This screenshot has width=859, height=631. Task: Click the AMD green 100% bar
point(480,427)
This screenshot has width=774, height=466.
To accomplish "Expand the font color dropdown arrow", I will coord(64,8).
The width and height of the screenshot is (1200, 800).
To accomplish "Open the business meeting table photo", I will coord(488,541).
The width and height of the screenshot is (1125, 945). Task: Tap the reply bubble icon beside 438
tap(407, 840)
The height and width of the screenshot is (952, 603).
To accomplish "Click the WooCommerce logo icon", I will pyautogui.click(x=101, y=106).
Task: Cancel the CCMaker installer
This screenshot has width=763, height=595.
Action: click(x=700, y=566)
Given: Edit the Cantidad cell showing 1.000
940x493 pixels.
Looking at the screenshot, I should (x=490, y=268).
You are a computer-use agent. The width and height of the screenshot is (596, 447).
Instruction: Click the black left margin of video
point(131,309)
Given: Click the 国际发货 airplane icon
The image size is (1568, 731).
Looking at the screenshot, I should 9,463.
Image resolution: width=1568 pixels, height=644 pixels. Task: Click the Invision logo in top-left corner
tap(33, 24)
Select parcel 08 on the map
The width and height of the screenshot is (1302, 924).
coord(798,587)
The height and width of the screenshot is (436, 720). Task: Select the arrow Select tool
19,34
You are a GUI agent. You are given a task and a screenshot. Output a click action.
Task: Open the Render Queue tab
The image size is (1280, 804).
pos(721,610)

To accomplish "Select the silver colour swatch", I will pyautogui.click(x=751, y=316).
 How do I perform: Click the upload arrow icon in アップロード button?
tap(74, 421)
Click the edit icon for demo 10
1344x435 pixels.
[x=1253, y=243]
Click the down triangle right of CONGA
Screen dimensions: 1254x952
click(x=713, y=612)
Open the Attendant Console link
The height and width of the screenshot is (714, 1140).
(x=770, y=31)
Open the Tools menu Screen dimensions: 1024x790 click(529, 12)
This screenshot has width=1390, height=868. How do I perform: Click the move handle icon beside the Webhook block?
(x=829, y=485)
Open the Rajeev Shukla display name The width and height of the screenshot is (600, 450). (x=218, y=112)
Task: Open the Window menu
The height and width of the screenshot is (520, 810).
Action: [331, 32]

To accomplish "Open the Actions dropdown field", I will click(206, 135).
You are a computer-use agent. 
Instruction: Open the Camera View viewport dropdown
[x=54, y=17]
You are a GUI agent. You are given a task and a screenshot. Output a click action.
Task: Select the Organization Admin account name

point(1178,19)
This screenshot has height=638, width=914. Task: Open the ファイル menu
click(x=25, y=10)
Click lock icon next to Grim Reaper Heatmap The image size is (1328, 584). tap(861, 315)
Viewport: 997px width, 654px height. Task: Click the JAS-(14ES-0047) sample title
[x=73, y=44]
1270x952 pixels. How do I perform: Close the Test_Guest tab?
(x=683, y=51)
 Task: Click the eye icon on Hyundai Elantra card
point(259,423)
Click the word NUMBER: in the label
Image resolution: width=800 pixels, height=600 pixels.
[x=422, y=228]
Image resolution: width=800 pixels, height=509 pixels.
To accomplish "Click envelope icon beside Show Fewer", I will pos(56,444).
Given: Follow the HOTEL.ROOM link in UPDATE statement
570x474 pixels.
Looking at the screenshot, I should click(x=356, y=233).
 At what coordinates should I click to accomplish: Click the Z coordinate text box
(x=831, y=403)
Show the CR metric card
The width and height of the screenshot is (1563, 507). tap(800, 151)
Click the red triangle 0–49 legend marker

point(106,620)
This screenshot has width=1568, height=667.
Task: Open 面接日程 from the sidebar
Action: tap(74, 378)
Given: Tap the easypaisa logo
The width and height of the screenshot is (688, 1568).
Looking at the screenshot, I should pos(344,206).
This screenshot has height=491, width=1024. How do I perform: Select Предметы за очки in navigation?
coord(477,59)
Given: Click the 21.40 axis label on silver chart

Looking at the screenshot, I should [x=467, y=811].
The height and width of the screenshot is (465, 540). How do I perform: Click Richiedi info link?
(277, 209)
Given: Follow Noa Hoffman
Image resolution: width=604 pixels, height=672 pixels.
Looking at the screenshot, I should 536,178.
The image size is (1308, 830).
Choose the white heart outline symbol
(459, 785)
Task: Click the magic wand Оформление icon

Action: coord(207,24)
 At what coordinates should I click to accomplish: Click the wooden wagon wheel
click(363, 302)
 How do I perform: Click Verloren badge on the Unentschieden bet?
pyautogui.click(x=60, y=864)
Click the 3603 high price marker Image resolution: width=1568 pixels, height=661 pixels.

- [GOAL OF THE EXERCISE]
All entries must be given again exactly.

- [ANSWER FOR THE TASK]
This screenshot has width=859, height=631. Task: Click the AMD green 100% bar
point(480,427)
This screenshot has width=774, height=466.
To accomplish "Expand the font color dropdown arrow", I will coord(64,8).
The width and height of the screenshot is (1200, 800).
To accomplish "Open the business meeting table photo", I will coord(488,541).
The width and height of the screenshot is (1125, 945). Task: Tap the reply bubble icon beside 438
tap(407, 840)
The height and width of the screenshot is (952, 603).
To accomplish "Click the WooCommerce logo icon", I will pyautogui.click(x=101, y=106).
Task: Cancel the CCMaker installer
This screenshot has width=763, height=595.
Action: click(x=700, y=566)
Given: Edit the Cantidad cell showing 1.000
940x493 pixels.
Looking at the screenshot, I should (x=490, y=268).
You are a computer-use agent. The width and height of the screenshot is (596, 447).
Instruction: Click the black left margin of video
point(131,309)
Given: Click the 国际发货 airplane icon
The image size is (1568, 731).
Looking at the screenshot, I should 9,463.
Image resolution: width=1568 pixels, height=644 pixels. Task: Click the Invision logo in top-left corner
tap(33, 24)
Select parcel 08 on the map
The width and height of the screenshot is (1302, 924).
coord(798,587)
The height and width of the screenshot is (436, 720). Task: Select the arrow Select tool
19,34
You are a GUI agent. You are given a task and a screenshot. Output a click action.
Task: Open the Render Queue tab
The image size is (1280, 804).
pos(721,610)

To accomplish "Select the silver colour swatch", I will pyautogui.click(x=751, y=316).
 How do I perform: Click the upload arrow icon in アップロード button?
tap(74, 421)
Click the edit icon for demo 10
1344x435 pixels.
[x=1253, y=243]
Click the down triangle right of CONGA
Screen dimensions: 1254x952
click(x=713, y=612)
Open the Attendant Console link
The height and width of the screenshot is (714, 1140).
(x=770, y=31)
Open the Tools menu Screen dimensions: 1024x790 click(529, 12)
This screenshot has width=1390, height=868. How do I perform: Click the move handle icon beside the Webhook block?
(x=829, y=485)
Open the Rajeev Shukla display name The width and height of the screenshot is (600, 450). (x=218, y=112)
Task: Open the Window menu
The height and width of the screenshot is (520, 810).
Action: [331, 32]

To accomplish "Open the Actions dropdown field", I will click(206, 135).
You are a computer-use agent. 
Instruction: Open the Camera View viewport dropdown
[x=54, y=17]
You are a GUI agent. You are given a task and a screenshot. Output a click action.
Task: Select the Organization Admin account name

point(1178,19)
This screenshot has height=638, width=914. Task: Open the ファイル menu
click(x=25, y=10)
Click lock icon next to Grim Reaper Heatmap The image size is (1328, 584). tap(861, 315)
Viewport: 997px width, 654px height. Task: Click the JAS-(14ES-0047) sample title
[x=73, y=44]
1270x952 pixels. How do I perform: Close the Test_Guest tab?
(x=683, y=51)
 Task: Click the eye icon on Hyundai Elantra card
point(259,423)
Click the word NUMBER: in the label
Image resolution: width=800 pixels, height=600 pixels.
[x=422, y=228]
Image resolution: width=800 pixels, height=509 pixels.
To accomplish "Click envelope icon beside Show Fewer", I will pos(56,444).
Given: Follow the HOTEL.ROOM link in UPDATE statement
570x474 pixels.
Looking at the screenshot, I should click(x=356, y=233).
 At what coordinates should I click to accomplish: Click the Z coordinate text box
(x=831, y=403)
Show the CR metric card
The width and height of the screenshot is (1563, 507). tap(800, 151)
Click the red triangle 0–49 legend marker

point(106,620)
This screenshot has width=1568, height=667.
Task: Open 面接日程 from the sidebar
Action: tap(74, 378)
Given: Tap the easypaisa logo
The width and height of the screenshot is (688, 1568).
Looking at the screenshot, I should pos(344,206).
This screenshot has height=491, width=1024. How do I perform: Select Предметы за очки in navigation?
coord(477,59)
Given: Click the 21.40 axis label on silver chart

Looking at the screenshot, I should [x=467, y=811].
The height and width of the screenshot is (465, 540). How do I perform: Click Richiedi info link?
(277, 209)
Given: Follow Noa Hoffman
Image resolution: width=604 pixels, height=672 pixels.
Looking at the screenshot, I should 536,178.
The image size is (1308, 830).
Choose the white heart outline symbol
(459, 785)
Task: Click the magic wand Оформление icon

Action: coord(207,24)
 At what coordinates should I click to accomplish: Click the wooden wagon wheel
click(363, 302)
 How do I perform: Click Verloren badge on the Unentschieden bet?
pyautogui.click(x=60, y=864)
Click the 3603 high price marker Image resolution: width=1568 pixels, height=661 pixels.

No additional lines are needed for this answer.